Creating and confirming observable professional activities (OPAs): A brief report on the practical approach for OPA design for resident education
The transition of graduate medical education to competency-based education systems has resulted in exploration of the efficacy of Entrustable Professional Activities (EPAs) and related Observable Practice Activities (OPAs) as evaluation tools. EPAs were introduced to PM&R in 2017, but no OPAs have been reported for a non-procedurally based EPA. The primary aims of this study were to create and form consensus on OPAs for the Spinal Cord Injury EPA.
A Modified Delphi panel of seven experts in the field was utilized to gain consensus on ten PM&R OPAs for the Spinal Cord Injury EPA.
After the first round of evaluations, most OPAs were evaluated by experts as requiring modifications (30/70 votes to keep, 34/70 votes to modify) with a majority of comments focusing on the specific content of the OPAs. Edits were made, and after the second round, the OPAs were evaluated and determined to be kept (62/70 votes to keep, 6/70 votes to modify) with most edits being about semantics of the OPAs. Ultimately, there was significant difference in all three categories between round 1 and round 2 (P < 0.0001) and 10 OPAs were finalized for use.

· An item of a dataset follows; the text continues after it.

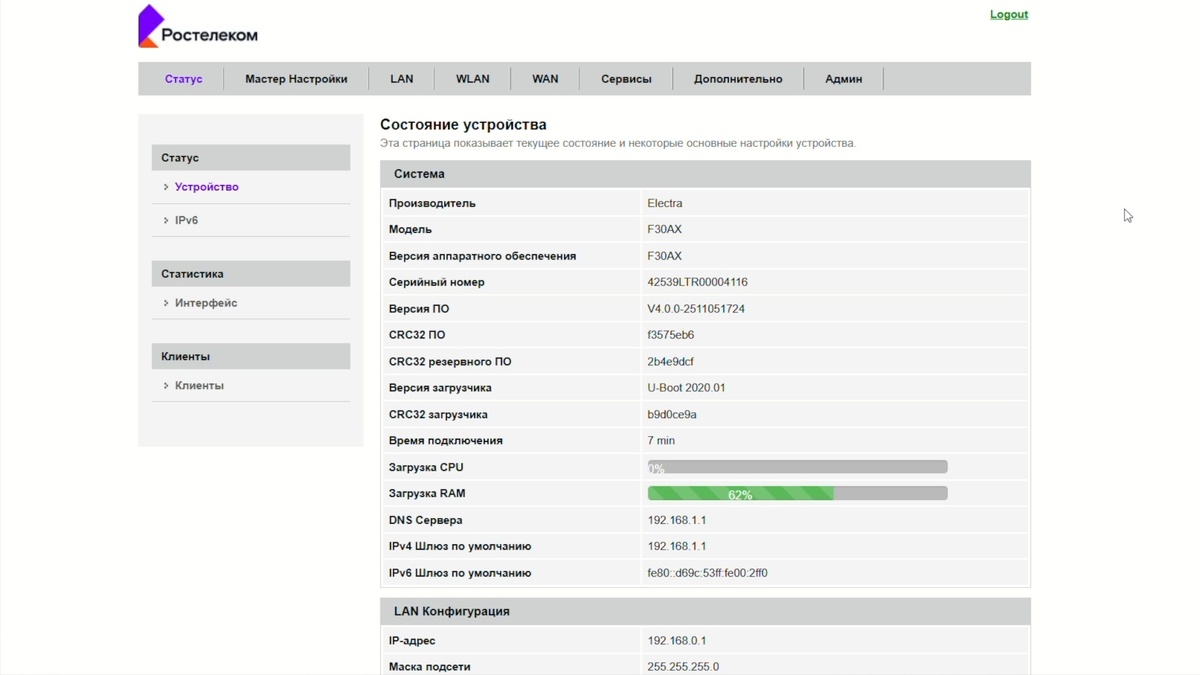Screen dimensions: 1200x675
Task: Open the WAN tab
Action: [x=545, y=79]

This study created 10 OPAs that can potentially help provide targeted feedback to residents on their competency in caring for patients with spinal cord injury. With regular usage, OPAs are designed to provide residents with insight into how they are progressing towards independent practice. In the future, studies should aim to assess the feasibility and utility of implementing the newly developed OPAs.